═════ Source document ═════

Sunshine, fresh air, a good belly laugh, and a great night’s sleep.

Nate

Carlson’s lemon liquid fish oil. I think it tastes great. And I love taking spoonfuls of it while other people watch and gag.

Finish the following sentence: The most embarrassing thing in my kitchen is…

Brian

…a case of ramen noodles.  My wife is pregnant with our second child, and in the beginning of the pregnancy could not keep anything down.  The same thing happened with our first child.  One of the few things she was able to keep down last time for a week or so before things improved was ramen, so I bought her some so she could eat something.  Alas, this time she found it revolting and it sits in our pantry with just one package eaten.  Not my proudest “food” item in the house, that’s for sure.

Krista

…I don’t know if I’d call this embarrassing, but I have an inordinate amount of seaweed and kale in there, plus an actual bucket (you know, with a handle) of kimchi. I’m kind of like a dorky stereotype of the healthy eater.

Nate

…large, perfectly square ice cubes for my old fashioned bourbon drinks. Optimal melting. Enough to slightly water down the drink and bring out more flavors, but not enough to turn it into whiskey-flavored water.

Wrap-up

As you can see from this wide-ranging conversation, when it comes to questions of fitness and health, there’s rarely a single “right” answer. And there’s no single PN “line” on workouts, nutrition, supplements – or even tacky music.

But while Krista, Nate, and Brian might put their emphasis on slightly different strategies, there’s always a core of broad agreement between them. Whether the subject is weight loss or weightlifting, each of them stands for evidence-based decision-making, making fitness fun – and deep health.

═════

Problems and tasks:
**a)** Answer these questions about the conversation excerpt:
(i) What does Brian say he has a case of in his kitchen?
(ii) What food does Krista keep in an actual bucket?
(iii) Which drinks does Nate make his large, perfectly square ice cubes for?
**b)** Reproduce the stretch of the conversation excerpt from "As you can see" through "even tacky music.".

═════ Given information ═════

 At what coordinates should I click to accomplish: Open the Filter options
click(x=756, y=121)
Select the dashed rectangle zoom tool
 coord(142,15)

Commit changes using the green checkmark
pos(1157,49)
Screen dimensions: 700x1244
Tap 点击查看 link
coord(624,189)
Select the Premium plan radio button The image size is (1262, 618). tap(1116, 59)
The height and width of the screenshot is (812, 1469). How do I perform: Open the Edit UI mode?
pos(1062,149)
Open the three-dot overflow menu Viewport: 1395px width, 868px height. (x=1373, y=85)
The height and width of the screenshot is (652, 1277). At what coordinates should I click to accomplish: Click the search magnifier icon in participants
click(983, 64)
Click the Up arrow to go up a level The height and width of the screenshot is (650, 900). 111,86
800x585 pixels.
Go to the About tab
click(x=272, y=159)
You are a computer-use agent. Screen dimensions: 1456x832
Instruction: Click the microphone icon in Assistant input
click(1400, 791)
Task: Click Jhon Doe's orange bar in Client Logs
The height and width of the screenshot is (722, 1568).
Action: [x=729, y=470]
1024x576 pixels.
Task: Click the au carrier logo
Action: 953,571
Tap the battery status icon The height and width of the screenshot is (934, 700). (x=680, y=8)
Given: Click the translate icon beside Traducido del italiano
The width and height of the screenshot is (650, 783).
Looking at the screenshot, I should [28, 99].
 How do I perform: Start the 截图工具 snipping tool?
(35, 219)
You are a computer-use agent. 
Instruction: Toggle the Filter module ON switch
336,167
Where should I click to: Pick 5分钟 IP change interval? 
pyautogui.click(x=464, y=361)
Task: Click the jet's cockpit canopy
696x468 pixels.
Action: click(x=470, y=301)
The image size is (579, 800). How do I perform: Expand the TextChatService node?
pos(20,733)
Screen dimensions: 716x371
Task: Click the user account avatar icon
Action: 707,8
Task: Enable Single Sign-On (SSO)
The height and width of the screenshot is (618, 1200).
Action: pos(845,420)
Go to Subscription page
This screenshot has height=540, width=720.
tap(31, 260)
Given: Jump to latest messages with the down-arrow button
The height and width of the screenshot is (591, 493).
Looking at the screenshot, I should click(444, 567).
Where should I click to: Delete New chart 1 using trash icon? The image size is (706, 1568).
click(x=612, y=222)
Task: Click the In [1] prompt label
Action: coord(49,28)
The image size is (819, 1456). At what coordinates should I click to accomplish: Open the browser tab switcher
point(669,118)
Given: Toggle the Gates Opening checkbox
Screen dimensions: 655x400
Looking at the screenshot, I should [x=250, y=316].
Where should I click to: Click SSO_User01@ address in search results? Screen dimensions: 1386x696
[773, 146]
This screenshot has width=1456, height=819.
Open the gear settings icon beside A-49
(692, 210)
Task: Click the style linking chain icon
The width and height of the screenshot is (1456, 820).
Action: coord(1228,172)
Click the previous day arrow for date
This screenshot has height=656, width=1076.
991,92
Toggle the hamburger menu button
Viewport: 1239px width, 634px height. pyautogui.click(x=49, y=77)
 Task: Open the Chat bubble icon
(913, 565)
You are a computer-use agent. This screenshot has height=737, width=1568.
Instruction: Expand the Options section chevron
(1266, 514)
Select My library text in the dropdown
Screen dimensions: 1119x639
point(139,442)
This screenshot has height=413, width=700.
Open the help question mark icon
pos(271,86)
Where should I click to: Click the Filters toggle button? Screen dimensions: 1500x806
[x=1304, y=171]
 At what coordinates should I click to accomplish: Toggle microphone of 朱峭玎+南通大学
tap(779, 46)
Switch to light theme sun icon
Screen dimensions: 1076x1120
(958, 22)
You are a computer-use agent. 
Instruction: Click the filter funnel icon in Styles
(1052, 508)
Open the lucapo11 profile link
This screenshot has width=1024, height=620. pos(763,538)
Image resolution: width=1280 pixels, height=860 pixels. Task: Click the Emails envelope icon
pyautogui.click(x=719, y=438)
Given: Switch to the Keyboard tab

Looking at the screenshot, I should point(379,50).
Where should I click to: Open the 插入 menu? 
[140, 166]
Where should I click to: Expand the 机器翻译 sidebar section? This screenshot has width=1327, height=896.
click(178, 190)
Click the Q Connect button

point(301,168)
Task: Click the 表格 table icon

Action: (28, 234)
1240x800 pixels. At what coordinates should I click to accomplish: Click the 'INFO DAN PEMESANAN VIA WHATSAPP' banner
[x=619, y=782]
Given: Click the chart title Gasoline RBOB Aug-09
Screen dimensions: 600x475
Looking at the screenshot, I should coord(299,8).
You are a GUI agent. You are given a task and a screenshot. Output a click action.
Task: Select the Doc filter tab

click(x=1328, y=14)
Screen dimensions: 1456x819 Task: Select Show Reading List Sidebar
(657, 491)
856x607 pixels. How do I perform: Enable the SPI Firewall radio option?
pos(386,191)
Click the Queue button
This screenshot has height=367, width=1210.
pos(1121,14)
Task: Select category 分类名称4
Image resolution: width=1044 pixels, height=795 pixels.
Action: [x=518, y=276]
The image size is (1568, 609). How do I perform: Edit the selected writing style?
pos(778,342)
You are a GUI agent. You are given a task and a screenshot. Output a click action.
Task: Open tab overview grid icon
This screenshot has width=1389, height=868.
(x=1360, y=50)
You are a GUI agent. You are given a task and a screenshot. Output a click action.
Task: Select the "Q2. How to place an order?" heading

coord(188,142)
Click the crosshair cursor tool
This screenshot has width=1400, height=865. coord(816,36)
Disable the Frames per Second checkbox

═════

Answer set:
**a)**
(i) Ramen noodles.
(ii) Kimchi.
(iii) His old fashioned bourbon drinks.

**b)**
As you can see from this wide-ranging conversation, when it comes to questions of fitness and health, there’s rarely a single “right” answer. And there’s no single PN “line” on workouts, nutrition, supplements – or even tacky music.